:: GIVEN TASK ::
Print the stretch from "And then of" through "also want status." of the status discussion, word for word.

:: PASSAGE SHOWN ::
--------

And then of course you end up with a system you don’t like, and most intellectuals don’t like—it is a really poor fit for intellectuals. At this point the choices are: sacrifice humankind for intellectuals? Sacrifice intellectuals for humankinds? Make the rules that fit for humankind official while let intellectuals bend the rules in private? Establish an aristocracy and make different rules for intellectuals? Archipelago?
Huh. This would be the meta arch of these things. If you still want we can return to stuff like if it is the WATW or whether a large number of people aggreeing with something makes it usually ethically correct and so on, because I would then interpret these objections in these light, but I hope I managed to resolve those with this article.
Low testosterone people also want status.
Then why do the linked researchers use it as a marker of that?
Maybe, it is about status of a different kind. Maybe this reduces to that it is not a well defined word and we always get into rather unresolvable debates because of that.
Let’s try this: there are two kinds of status, one is more like being a commanding officer or a schoolteacher towards kids, it is respect and deference and maybe a bit of fear (but does not 1:1 translate to dominance, although close), the other kind is being really popular and liked. Remember school. The difference between the teacher’s status and the really likeable kid’s status is key here. The CEO vs. the Louis CK type well liked comedian. The politician vs. the best ballet dancer.
To the linked article: being good at math does not make one liked. It makes one respected. Closer to the first type.
We don’t live in a world where low testosterone people want high testosterone people to have more power.
Yes I want policemen to have a certain kind of status but policemen don’t need to be high testosterone. Empathic policemen who are actually good at reading other people have advantages in a lot of police tasks.

--------

:: LISTED RECORDS ::
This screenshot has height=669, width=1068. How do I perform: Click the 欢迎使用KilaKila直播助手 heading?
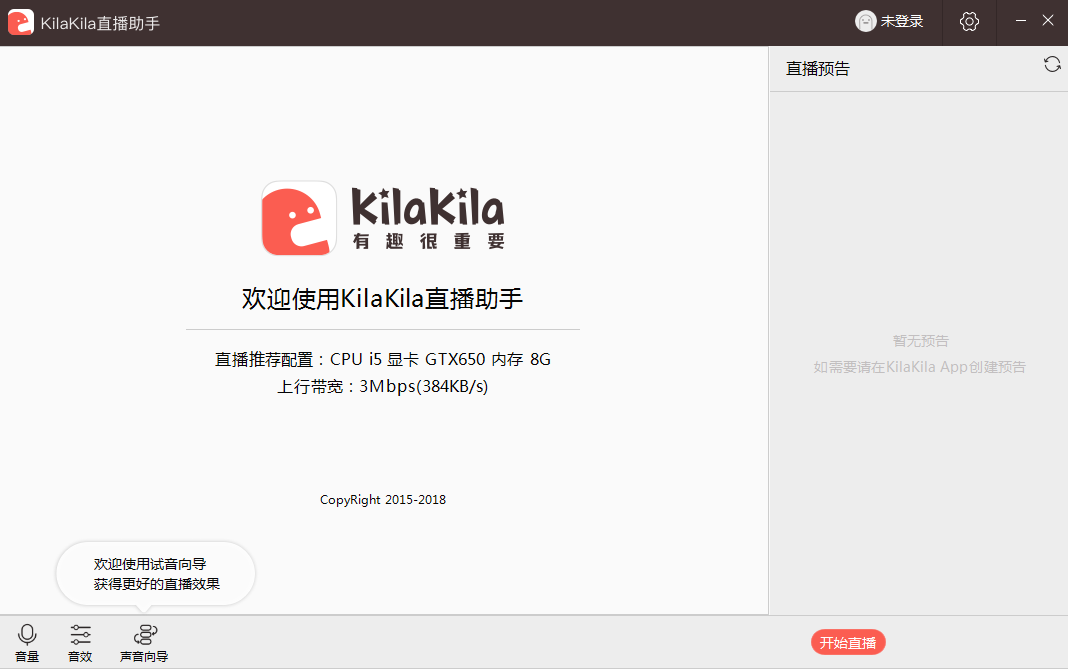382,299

--------

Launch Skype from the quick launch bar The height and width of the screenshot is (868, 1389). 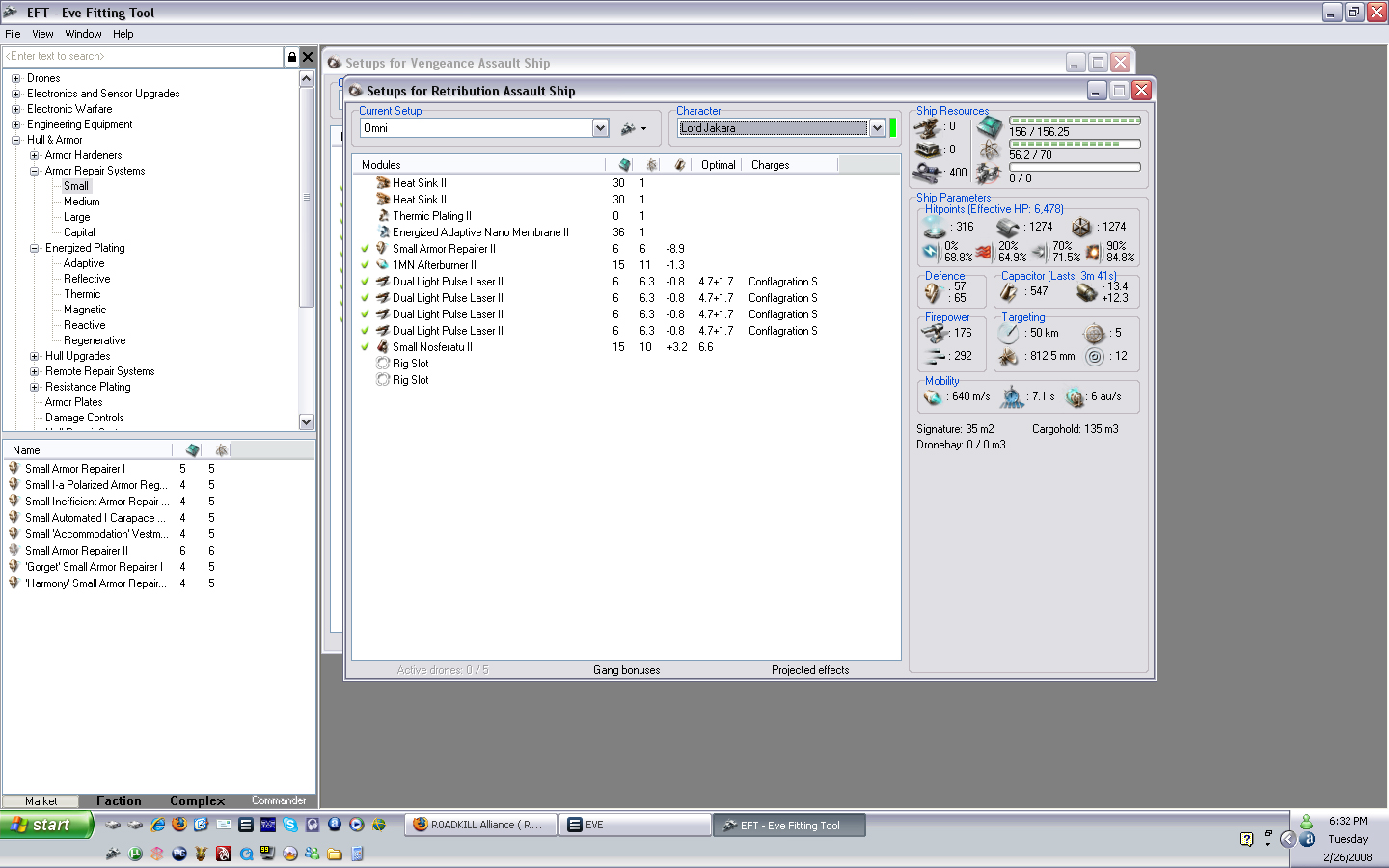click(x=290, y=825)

--------

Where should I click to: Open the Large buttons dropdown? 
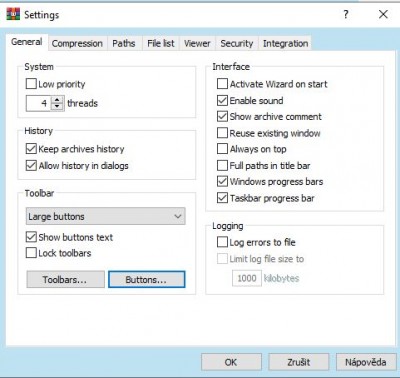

--------

:: WRITTEN ANSWER ::
And then of course you end up with a system you don’t like, and most intellectuals don’t like—it is a really poor fit for intellectuals. At this point the choices are: sacrifice humankind for intellectuals? Sacrifice intellectuals for humankinds? Make the rules that fit for humankind official while let intellectuals bend the rules in private? Establish an aristocracy and make different rules for intellectuals? Archipelago?
Huh. This would be the meta arch of these things. If you still want we can return to stuff like if it is the WATW or whether a large number of people aggreeing with something makes it usually ethically correct and so on, because I would then interpret these objections in these light, but I hope I managed to resolve those with this article.
Low testosterone people also want status.